Por trigésimo cuarto año consecutivo, este diciembre, La Habana acoge el Festival Internacional del Nuevo Cine Latinoamericano. Dentro del panorama de festivales, que suman varios miles alrededor del mundo, podría parecer uno más. Y quizás así sea, salvo porque éste es el más nuestro de todos los existentes. En el mismo solar latinoamericano, los hay más viejos (Cartagena, Mar del Plata), más en boga (Guadalajara, Río de Janeiro), más especializados (sólo de documentales, de animaciones, de cortometrajes, con temática concreta, etc.), pero ninguno tan nuestro como éste de La Habana. ¿Por qué?
Así como en la gesta de la independencia se habla de nuestros padres fundadores (Bolívar, San Martín, Hidalgo, etc.), en el cine latinoamericano también los podemos identificar como tales, porque fueron una generación que se propuso y logró independizar la mirada de y sobre América Latina. A mediados del siglo XX, el cine ya era una industria pujante en varios países (Argentina, Brasil, México), disfrutando todavía del repliegue temporal de nuestras pantallas del cine estadounidense, producto de la Segunda Guerra. La primavera duró poco. Pronto las coparon de nuevo para siempre jamás. Pero ese cine (argentino, brasileño, mexicano), era un cine de productor: más industria que arte, más negocio que propuesta estética, más portador de statu quo que de renovación. Esta nueva generación, con el alma afiebrada de entusiasmo, con el corazón inquieto de revoluciones, iba a cambiar por completo el panorama del ojo y de la oreja. América Latina reclamaba un cine que hablara de América Latina. Que la revelara, que la retratara, que diera cuenta de sus incombustibles esperanzas, que la acompañara en su lucha por ser, sin permiso de nadie. Nacía entonces un nuevo cine; ya no solo argentino o brasileño o mexicano, sino, de allí en más, latinoamericano. Nacía como cine de autor, de propuesta ética y estética. Nacía proscrito, porque no podía comulgar con la violencia dictatorial y su manutención imperial, porque no nació para ponerse del lado de quienes escriben la historia, sino al servicio de quienes la padecen. Y como todo conjurado, nacía para vivir a salto de mata.

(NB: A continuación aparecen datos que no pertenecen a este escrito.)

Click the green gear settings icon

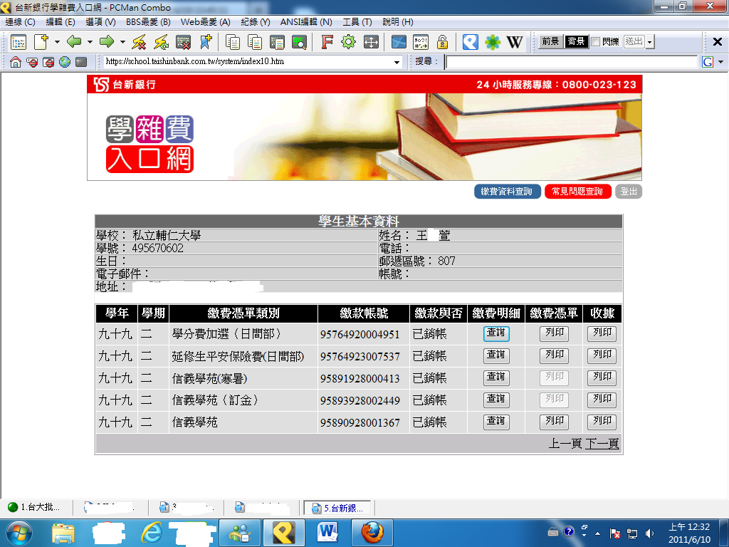point(348,42)
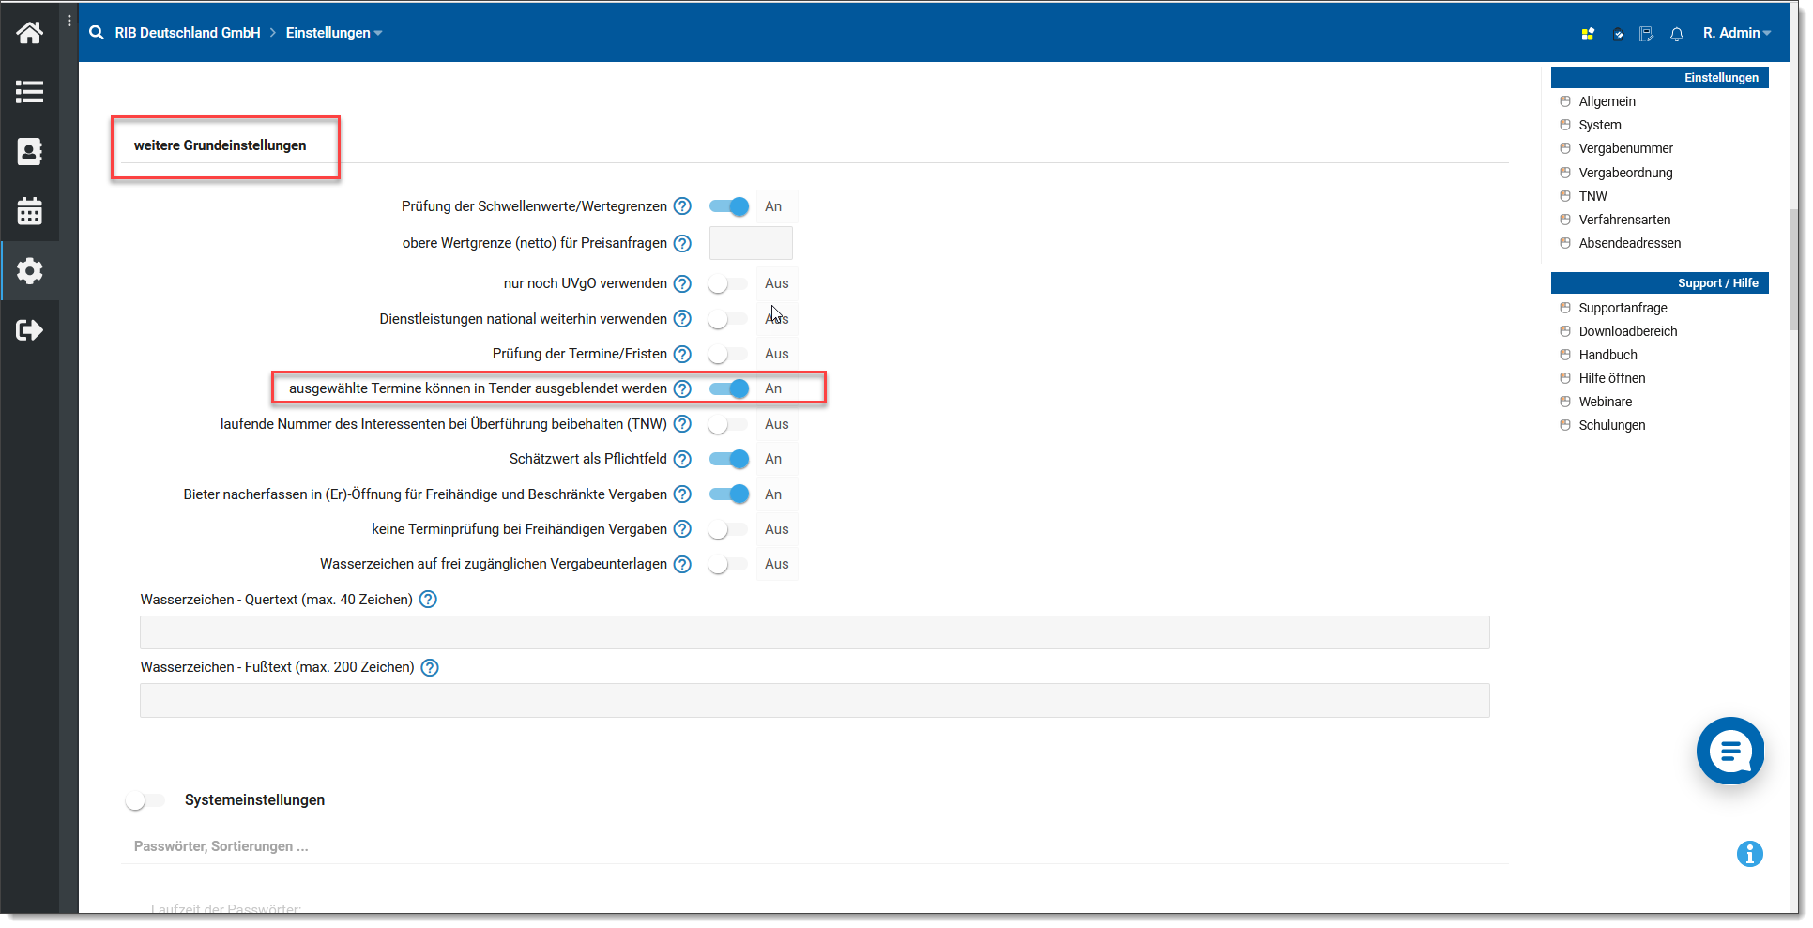Open the calendar sidebar icon
Viewport: 1813px width, 928px height.
coord(29,211)
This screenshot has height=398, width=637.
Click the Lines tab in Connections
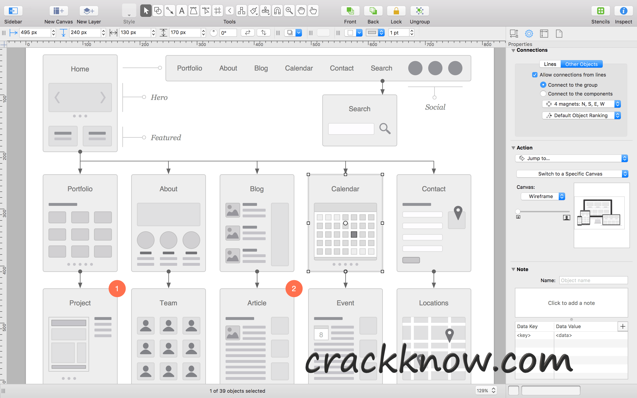pyautogui.click(x=549, y=64)
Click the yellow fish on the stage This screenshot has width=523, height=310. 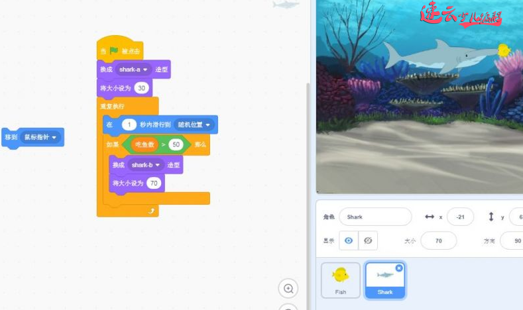(503, 50)
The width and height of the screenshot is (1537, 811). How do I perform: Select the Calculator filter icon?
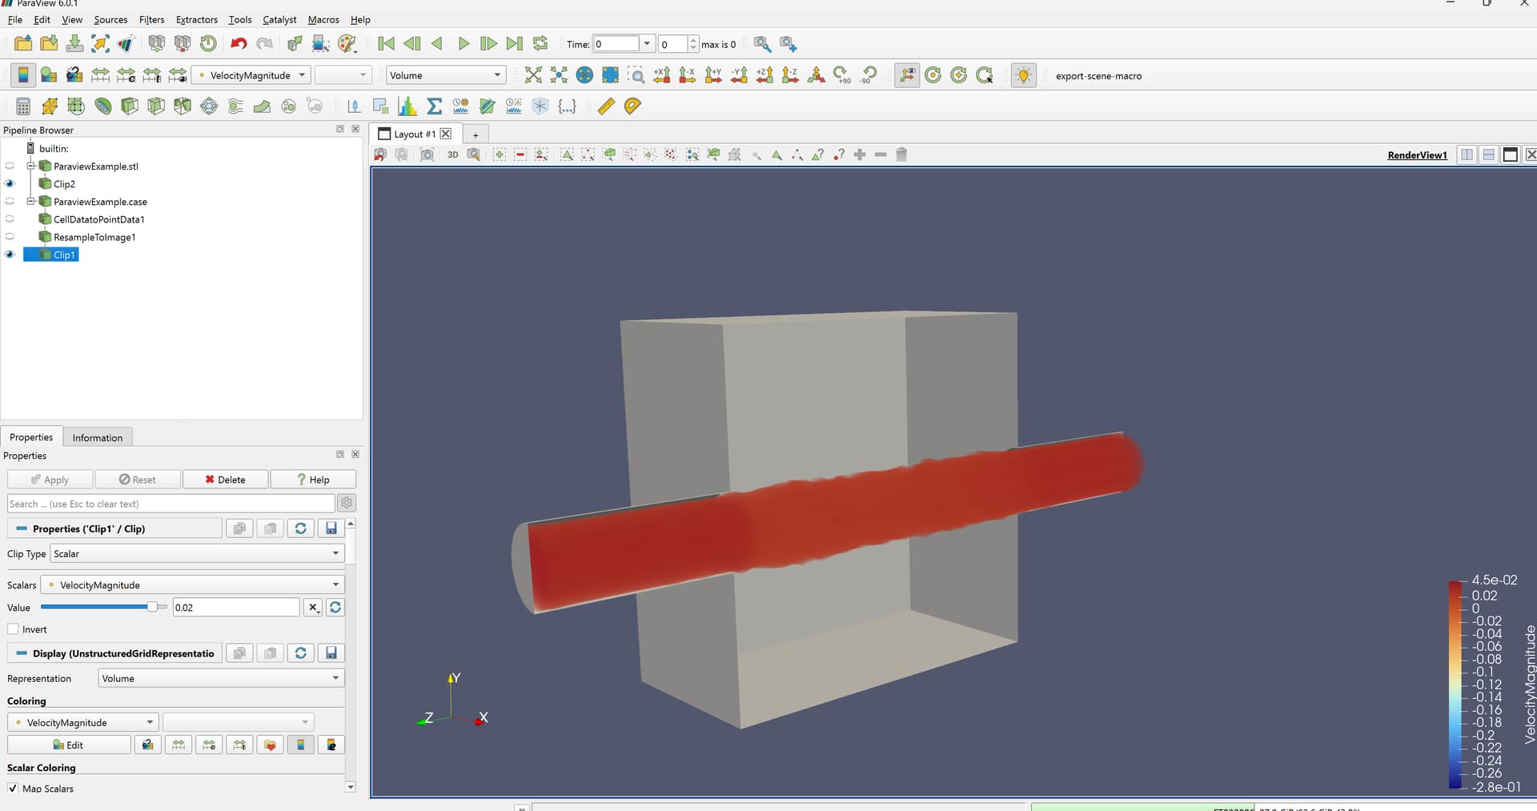pos(23,106)
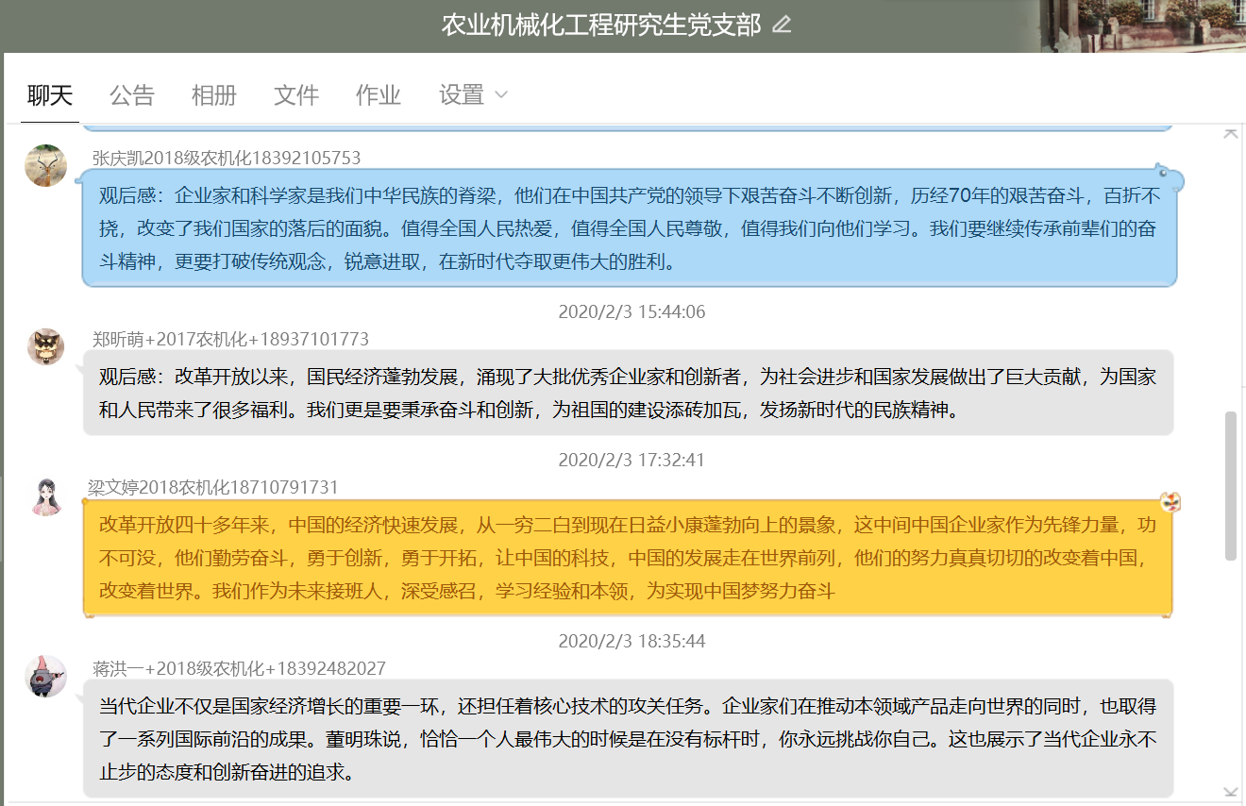Click sender name 张庆凯2018级农机化18392105753
The height and width of the screenshot is (806, 1246).
(x=227, y=158)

Estos nuevos creadores, se fueron conociendo allende el mar (Sestri Levante, Italia), se reconocieron en Viña del Mar (1967), se agrandaron en Mérida (1968), se constituyeron en Caracas (1974). El innumerable exilio los dispersó, pero no los desunió. Las dictaduras los persiguieron, los apresaron, los asesinaron, los desaparecieron, pero no pudieron cegar la mirada que habían echado a rodar con la adarga y la cámara al brazo. Cuando en 1978, el Comité de Cineastas de América Latina instituyó la realización anual del Festival Internacional del Nuevo Cine Latinoamericano en La Habana, el movimiento había alcanzado una dimensión y una solidez inéditas en las artes del continente. Ya eran cientos de películas de todo género y formato, ya eran creadores de todos los países, ya eran más de una generación en marcha. Como dice Fernando Birri, probablemente no exista otro movimiento en toda la historia universal del cine de mayor duración temporal, de mayor envergadura geográfica, con mayor diversidad temática, con más creadores.
En unos meses, la mirada aún enajenada de millones de espectadores, esperará atenta los fuegos de artificio de la industria gringa y sus Oscar. Este diciembre, en cambio, celebremos, aquí en el sur y desde La Habana, la inmarcesible juventud de nuestro cine.